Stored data

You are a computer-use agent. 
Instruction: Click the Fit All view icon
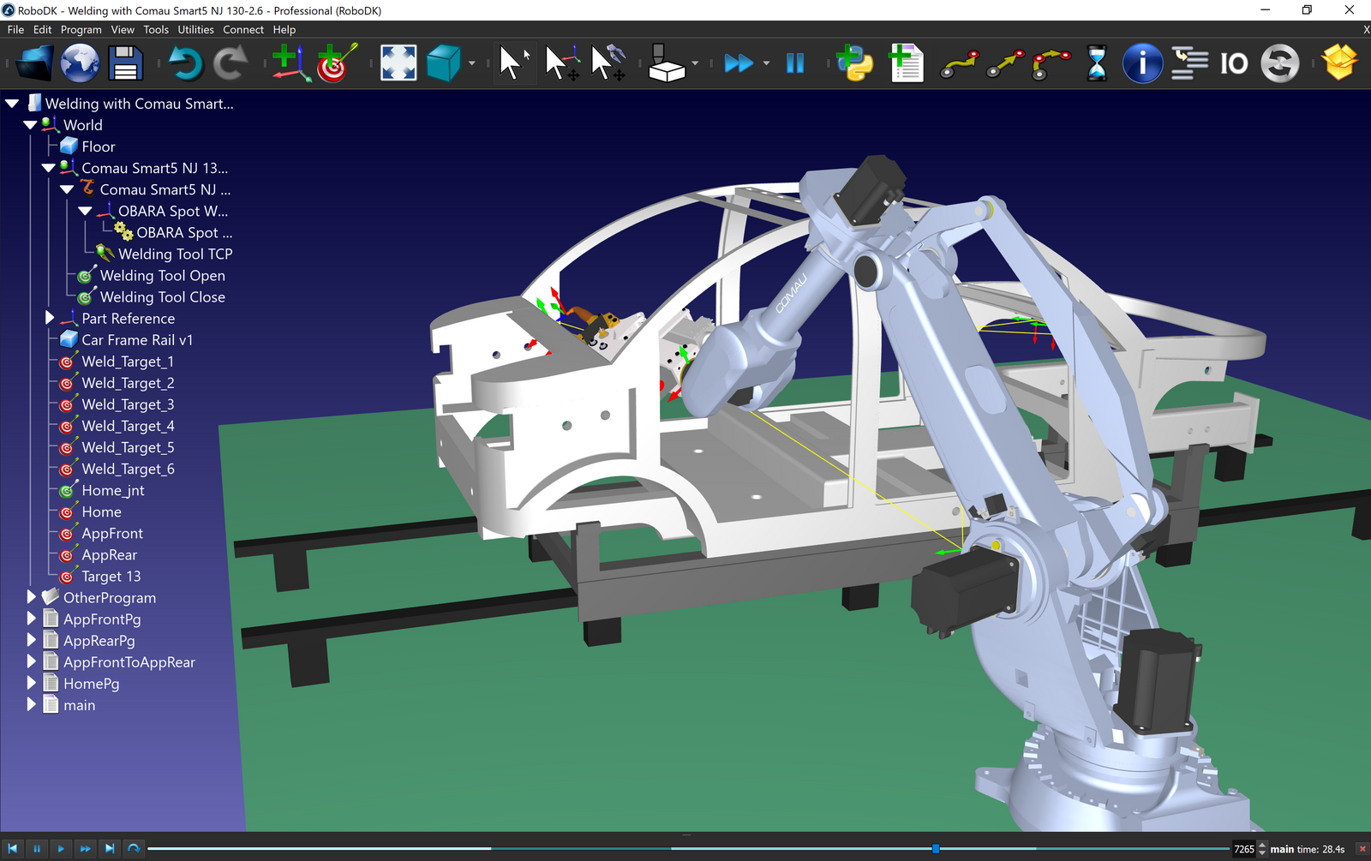coord(398,63)
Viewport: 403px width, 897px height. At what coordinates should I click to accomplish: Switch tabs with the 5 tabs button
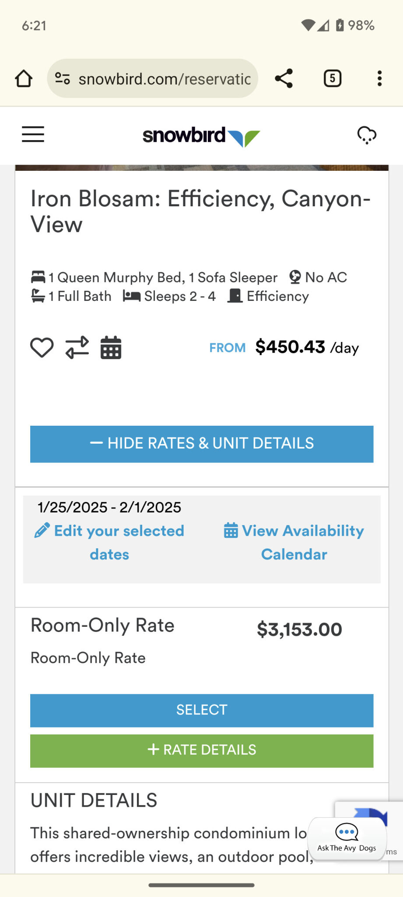[x=333, y=79]
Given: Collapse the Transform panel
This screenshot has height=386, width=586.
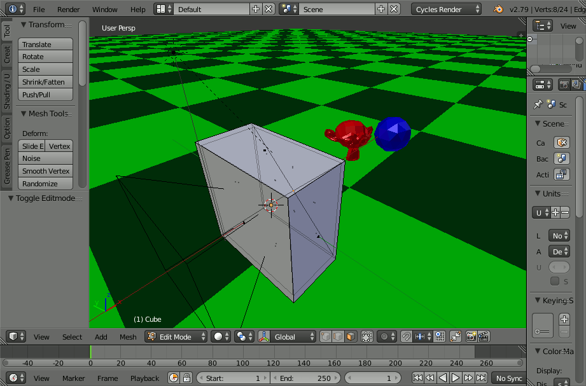Looking at the screenshot, I should pyautogui.click(x=24, y=25).
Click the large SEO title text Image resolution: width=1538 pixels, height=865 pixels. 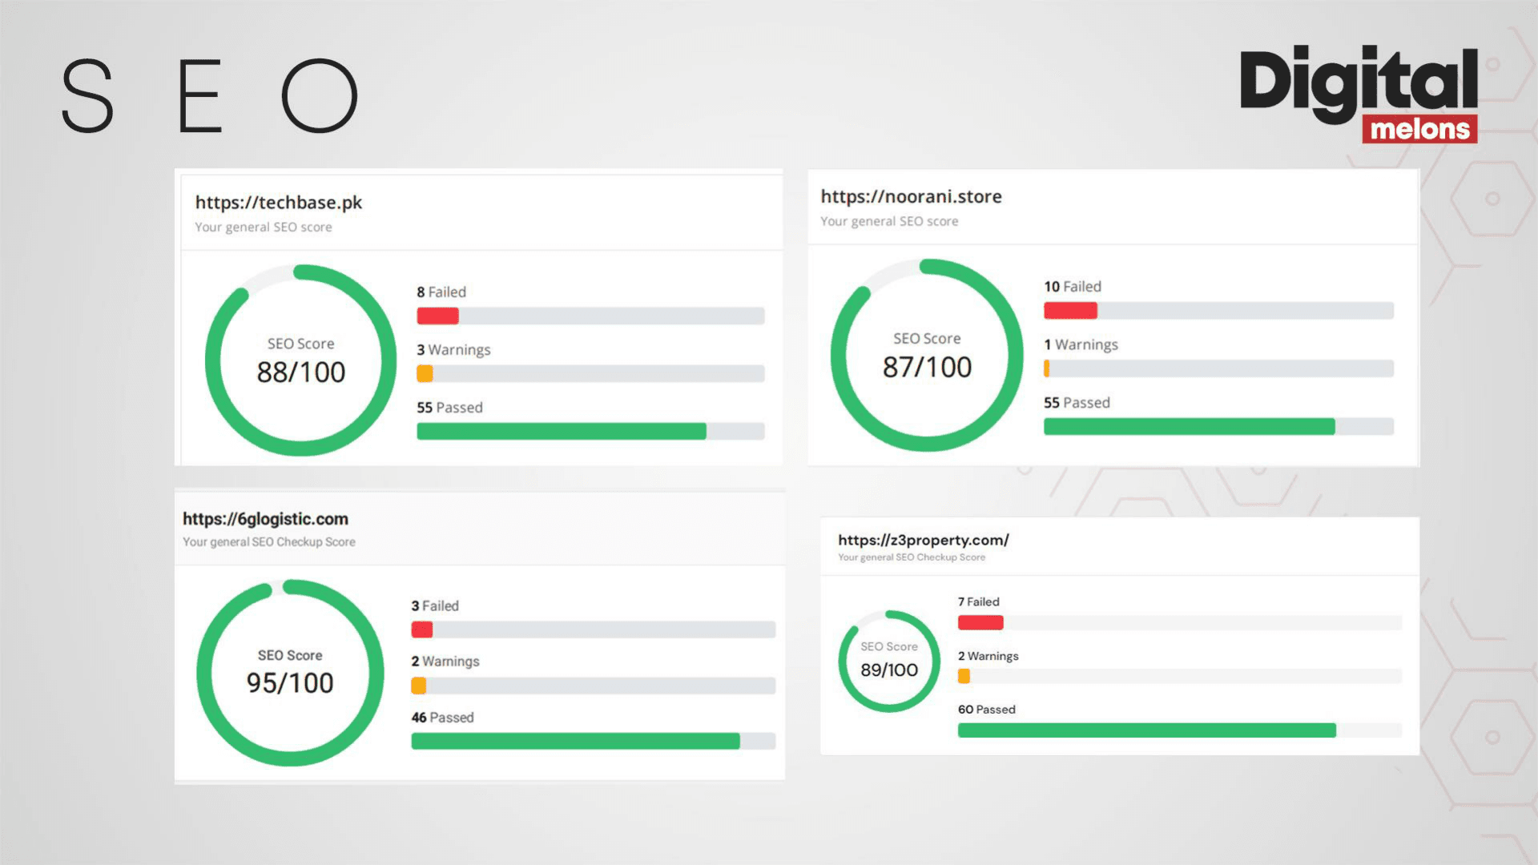[210, 96]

* [EXERCISE OBJECTIVE]: Print the data above from its first line through the line that has "Given: Collapse the Transform panel", exactly and with nothing else, omitting pictures.

* [SOLUTION]:
You are a computer-use agent. 
Instruction: Click the Fit All view icon
coord(398,63)
Viewport: 403px width, 897px height. At what coordinates should I click to accomplish: Switch tabs with the 5 tabs button
[x=333, y=79]
Given: Collapse the Transform panel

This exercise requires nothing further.